A partir da discussão construída até então, apresentaremos alguns métodos propostos por Joly (2012) para análise de imagens. O primeiro diz respeito à presença/ausência de elementos no texto visual. Os elementos da imagem não são definidos apenas por sua presença, mas também pela ausência dos demais elementos que estão associados a ele. Sendo assim, ao analisar uma imagem devemos compreender os motivos para a seleção de cores, traços, estilo, diagramação; porém, essa avaliação deve- se dar sempre a partir da pergunta: por que este e não outro?

Toda essa configuração de elementos considera o segundo método, o qual aponta para uma produção orientada para um leitor. Assim, o projeto de quem produz a imagem se desenvolve a partir de quem é esse leitor, quais as suas expectativas e como posso alcançar o meu objetivo nessa relação entre produtor e leitor.

Dando continuidade, a autora sugere o método que compreende a imagem como intercessão. Para compreendê-la dessa forma, é necessário ampliar as possibilidades do texto visual como capaz de reconstruir nossa compreensão acerca de modelos já consolidados em nossa memória. Logo, toda imagem, seja ela retrato fiel de um determinado objeto ou não, possui o potencial de proporcionar uma nova forma de encarar elementos já conhecidos por seu público. Portanto, um ângulo específico, uma cor inesperada, um traço diferenciado são elementos que contribuem para um novo olhar significativo sobre o objeto.

No último método, a autora fala sobre expectativas, contextos e acerca das diferentes possibilidades de leitura criadas conforme o contexto e recepção de produção. Nesse sentido, o texto visual, como já apontamos, não é apenas um componente secundário para a compreensão do enunciado. Em muitos casos, conforme veremos, os elementos visuais são essenciais para a compreensão não apenas do estilo representativo dos gêneros mais utilizados pelos jovens, mas também apontam para situações de sala de

aula ocorridas antes da produção do enunciado ou ainda remetem ao seu histórico como estudante e cursante da disciplina de Língua Portuguesa e suas variações.

Atentamos para o fato de que, avaliando todas essas estratégias anunciadas pela autora, constatamos o diálogo entre a possibilidade de análise apresentada e a teoria bakhtiniana, a qual comporta o perfil do destinatário a quem a produção é direcionado, os elementos selecionados para a arquitetura do texto, as relações construídas antes durante e depois da produção como constituintes do enunciado, não apenas elementos exteriores, conforme já apontamos anteriormente.

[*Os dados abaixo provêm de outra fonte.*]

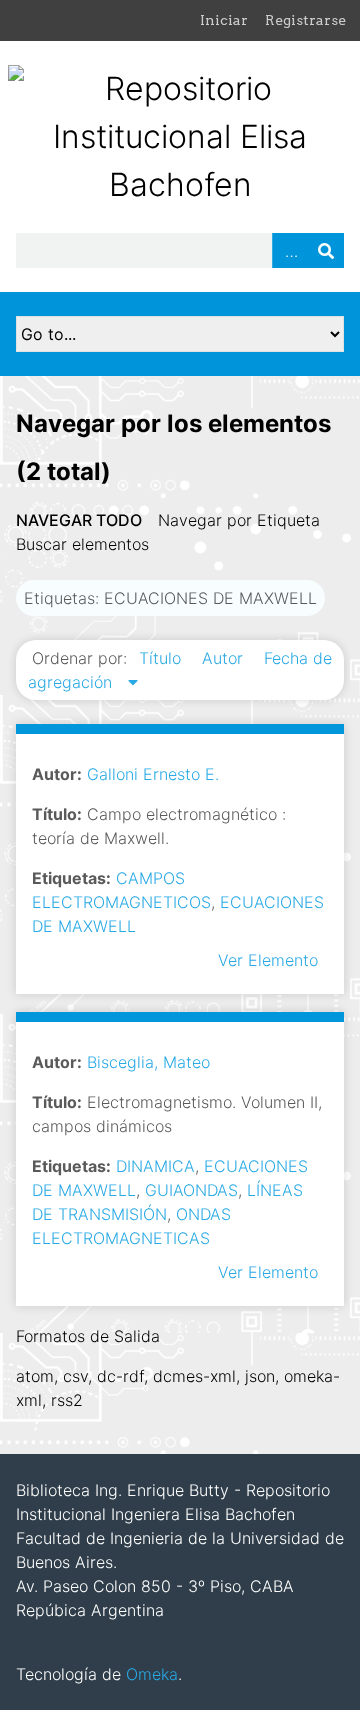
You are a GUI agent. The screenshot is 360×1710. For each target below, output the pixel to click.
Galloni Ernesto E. (153, 774)
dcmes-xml (194, 1376)
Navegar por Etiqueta (239, 520)
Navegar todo (79, 520)
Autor (225, 658)
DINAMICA (155, 1166)
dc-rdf (120, 1376)
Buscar (326, 250)
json (260, 1376)
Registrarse (305, 20)
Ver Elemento (268, 960)
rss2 (67, 1400)
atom (35, 1376)
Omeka (152, 1674)
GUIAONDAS (191, 1190)
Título (162, 658)
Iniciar (224, 20)
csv (75, 1376)
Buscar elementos (82, 544)
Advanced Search (290, 250)
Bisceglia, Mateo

Ademais, considerando as possibilidades dos gêneros que lançam mão dos elementos visuais, tais como cores, traços, destaques, sobre/contraposições de imagens, é no texto visual que, muitas vezes, encontramos material para confirmar a linguagem da praça pública, uma linguagem não apenas informal mas típica do embate, confrontando ou ironizando discursos advindos do texto verbal, consolidando, também, o riso, a ironia, o deboche.

Portanto, nas análises dos enunciados selecionados para esta pesquisa subjazem essa compreensão sobre produção de enunciado e, particularmente, sobre a construção do texto visual. Na próxima sessão, iniciaremos pelos enunciados organizados no grupo Concepção de Linguagem, denominados, respectivamente, de A porra da cortina é azul, Demoníaca mas de Jesus e Escrito em grego. Seguiremos com o grupo Cronotopo da sala de aula, ao qual pertencem Conto do Facebook, O pôr-do-sol e a indiferença e Pelo resto da vida. Finalizaremos com o grupo Punição do corpo, o qual compreende os enunciados Criatura adestrada, O corpo exausto, O corpo grotesco e Toma mais trabalho.

Ressaltamos ainda que a presença ou não de identificação do autor do enunciado seguiu a autorização presente no termo de consentimento em anexo.